Olağanüstü güzellikte bir orman hayal etmeniz istense, elma ağaçlarından oluşmuş bir orman hayal eder miydiniz? Binlerce elma çeşidinin ana  vatanı olan bu ormana, bir de hastalıkların ve böceklerin zarar veremediği söylense, bu ormanın yer yüzünde gerçekten var olduğuna inanır mıydınız?

1830’ların başlarında, Carl Frederich von Ledebour’dan önce dünyanın büyük bir bölümü, bu olağanüstü elma ormanından habersizdi. Elma ormanı, Kazakistan’da dağlık arazinin derinliklerinde yer alıyor.

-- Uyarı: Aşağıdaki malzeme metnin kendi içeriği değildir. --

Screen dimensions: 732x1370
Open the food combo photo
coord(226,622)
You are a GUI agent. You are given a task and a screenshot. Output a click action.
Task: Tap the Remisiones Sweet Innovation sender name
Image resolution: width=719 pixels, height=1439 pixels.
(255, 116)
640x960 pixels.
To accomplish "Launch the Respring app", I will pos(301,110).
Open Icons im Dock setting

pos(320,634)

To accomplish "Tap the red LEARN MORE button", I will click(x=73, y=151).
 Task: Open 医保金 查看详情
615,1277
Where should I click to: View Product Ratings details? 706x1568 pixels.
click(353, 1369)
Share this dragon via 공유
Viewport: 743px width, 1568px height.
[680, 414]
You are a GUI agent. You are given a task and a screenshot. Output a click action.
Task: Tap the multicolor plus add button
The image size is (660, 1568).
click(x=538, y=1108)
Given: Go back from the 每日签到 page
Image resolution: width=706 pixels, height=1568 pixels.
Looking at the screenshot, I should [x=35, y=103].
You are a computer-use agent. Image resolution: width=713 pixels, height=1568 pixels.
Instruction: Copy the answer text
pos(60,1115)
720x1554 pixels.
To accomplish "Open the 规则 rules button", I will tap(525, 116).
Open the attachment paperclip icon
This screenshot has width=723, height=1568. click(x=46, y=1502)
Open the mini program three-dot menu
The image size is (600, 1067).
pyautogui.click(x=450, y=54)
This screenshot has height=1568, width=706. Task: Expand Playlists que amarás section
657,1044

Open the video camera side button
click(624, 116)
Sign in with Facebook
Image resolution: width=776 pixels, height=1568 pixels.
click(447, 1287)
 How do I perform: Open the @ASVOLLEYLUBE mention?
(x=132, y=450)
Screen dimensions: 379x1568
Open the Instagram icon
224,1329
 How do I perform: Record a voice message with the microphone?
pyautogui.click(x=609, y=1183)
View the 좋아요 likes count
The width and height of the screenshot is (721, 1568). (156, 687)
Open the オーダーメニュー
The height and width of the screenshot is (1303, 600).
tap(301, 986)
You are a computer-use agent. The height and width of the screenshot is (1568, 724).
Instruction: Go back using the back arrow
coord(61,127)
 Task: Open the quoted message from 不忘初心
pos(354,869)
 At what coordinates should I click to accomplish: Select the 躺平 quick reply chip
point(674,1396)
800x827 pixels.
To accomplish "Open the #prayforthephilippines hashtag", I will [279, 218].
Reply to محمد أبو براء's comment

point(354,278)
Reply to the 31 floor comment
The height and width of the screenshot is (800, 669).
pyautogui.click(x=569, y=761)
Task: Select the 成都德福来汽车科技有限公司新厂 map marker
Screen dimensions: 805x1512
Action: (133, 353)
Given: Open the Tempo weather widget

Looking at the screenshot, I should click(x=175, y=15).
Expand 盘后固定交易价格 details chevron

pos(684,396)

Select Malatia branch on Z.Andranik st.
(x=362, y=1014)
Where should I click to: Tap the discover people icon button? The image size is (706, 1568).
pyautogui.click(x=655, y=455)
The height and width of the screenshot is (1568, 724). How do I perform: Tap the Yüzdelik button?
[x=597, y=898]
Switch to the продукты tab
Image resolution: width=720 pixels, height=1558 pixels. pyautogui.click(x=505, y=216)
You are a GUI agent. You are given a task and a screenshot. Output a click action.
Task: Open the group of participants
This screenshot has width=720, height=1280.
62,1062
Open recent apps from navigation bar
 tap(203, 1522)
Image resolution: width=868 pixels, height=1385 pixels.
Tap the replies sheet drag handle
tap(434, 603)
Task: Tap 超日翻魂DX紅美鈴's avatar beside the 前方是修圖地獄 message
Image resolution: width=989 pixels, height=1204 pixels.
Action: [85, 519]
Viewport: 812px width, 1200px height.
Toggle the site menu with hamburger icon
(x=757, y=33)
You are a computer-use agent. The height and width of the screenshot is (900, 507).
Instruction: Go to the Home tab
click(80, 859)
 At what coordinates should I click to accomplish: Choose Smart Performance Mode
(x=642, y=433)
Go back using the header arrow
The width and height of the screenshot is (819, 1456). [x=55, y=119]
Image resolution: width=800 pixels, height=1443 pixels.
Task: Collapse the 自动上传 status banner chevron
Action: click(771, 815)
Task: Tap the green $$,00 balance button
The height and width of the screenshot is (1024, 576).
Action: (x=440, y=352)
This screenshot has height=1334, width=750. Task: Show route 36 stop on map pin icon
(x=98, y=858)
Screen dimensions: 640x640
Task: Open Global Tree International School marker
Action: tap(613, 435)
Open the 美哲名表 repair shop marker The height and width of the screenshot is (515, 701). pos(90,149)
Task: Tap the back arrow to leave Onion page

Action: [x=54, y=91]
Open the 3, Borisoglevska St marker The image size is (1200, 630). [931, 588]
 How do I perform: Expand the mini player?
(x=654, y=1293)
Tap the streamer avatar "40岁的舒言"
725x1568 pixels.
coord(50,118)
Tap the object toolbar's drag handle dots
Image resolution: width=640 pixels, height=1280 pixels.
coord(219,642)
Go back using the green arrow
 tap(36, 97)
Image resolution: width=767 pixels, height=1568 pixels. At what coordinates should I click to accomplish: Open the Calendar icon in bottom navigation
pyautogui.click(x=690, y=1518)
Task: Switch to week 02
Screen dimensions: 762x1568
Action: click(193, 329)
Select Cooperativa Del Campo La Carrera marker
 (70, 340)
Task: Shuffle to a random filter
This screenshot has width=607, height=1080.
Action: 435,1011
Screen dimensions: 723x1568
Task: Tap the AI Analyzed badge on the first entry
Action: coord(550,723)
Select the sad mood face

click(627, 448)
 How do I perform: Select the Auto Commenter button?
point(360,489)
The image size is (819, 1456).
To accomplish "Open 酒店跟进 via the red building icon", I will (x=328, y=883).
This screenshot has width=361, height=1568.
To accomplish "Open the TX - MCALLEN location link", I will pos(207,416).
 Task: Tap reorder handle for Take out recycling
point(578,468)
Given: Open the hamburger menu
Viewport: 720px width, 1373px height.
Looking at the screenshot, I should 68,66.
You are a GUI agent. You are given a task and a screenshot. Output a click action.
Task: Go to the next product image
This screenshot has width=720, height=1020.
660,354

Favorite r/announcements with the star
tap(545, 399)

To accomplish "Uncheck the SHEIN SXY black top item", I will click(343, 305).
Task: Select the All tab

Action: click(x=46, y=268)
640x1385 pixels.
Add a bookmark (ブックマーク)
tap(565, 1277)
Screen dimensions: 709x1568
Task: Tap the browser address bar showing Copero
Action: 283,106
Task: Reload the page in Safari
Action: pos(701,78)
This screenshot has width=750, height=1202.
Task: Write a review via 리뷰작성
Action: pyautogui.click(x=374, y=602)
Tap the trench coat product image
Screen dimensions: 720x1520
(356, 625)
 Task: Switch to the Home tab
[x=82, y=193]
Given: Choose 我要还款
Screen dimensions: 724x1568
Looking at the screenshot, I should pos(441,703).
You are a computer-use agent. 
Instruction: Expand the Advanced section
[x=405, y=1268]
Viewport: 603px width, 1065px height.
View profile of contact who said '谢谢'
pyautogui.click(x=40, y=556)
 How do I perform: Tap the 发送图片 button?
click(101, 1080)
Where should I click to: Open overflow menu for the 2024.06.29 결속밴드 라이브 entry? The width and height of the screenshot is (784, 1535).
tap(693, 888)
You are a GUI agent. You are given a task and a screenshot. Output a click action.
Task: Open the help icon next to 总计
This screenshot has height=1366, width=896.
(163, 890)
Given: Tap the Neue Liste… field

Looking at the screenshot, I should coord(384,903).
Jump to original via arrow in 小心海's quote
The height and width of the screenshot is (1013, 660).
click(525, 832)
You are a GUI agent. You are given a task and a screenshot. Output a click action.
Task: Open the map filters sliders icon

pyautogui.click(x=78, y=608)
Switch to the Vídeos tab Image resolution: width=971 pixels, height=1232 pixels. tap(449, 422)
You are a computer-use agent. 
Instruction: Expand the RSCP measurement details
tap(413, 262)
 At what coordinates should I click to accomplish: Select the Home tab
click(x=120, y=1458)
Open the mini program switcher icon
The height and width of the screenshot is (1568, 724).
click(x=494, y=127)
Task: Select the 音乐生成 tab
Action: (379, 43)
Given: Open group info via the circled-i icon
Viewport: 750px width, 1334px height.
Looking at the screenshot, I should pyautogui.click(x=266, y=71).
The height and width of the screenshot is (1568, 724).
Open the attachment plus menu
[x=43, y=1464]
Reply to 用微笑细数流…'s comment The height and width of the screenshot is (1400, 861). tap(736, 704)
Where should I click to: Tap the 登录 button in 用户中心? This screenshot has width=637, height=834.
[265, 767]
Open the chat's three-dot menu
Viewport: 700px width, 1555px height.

Ormanın ortasında ise kalabalık Almatı şehri yer alıyor. ( Alma – Ata, adından da anlaşıldığı gibi elmanın babası yada elmanın baba toprağı anlamına geliyor.) Almatı’nın, elma ormanının ortasında yer almasının hem iyi hem de kötü tarafları var. Bilim insanlarının ormana ulaşmaları bakımından iyi, şehrin büyümesi ve gelişmesinin orman arazisine zarar vermesi bakımından ise kötü.

Elma çeşitleri

Elma ormanında muazzam bir elma çeşitliliği vardır. Tat ve kokularının yanı sıra, boy ve renkleri bakımında da inanılmaz geniş bir çeşitlilik söz konusudur. Misket kadar olanlarından, en büyük boy elmaya kadar birçok boyutta olan elmaların, renkleri de çok çeşitlidir: Koyu kırmızı, sarı, mat bordo, yeşil, parlak kabuklu, iki renkli, kabuğu pürüzlü vb.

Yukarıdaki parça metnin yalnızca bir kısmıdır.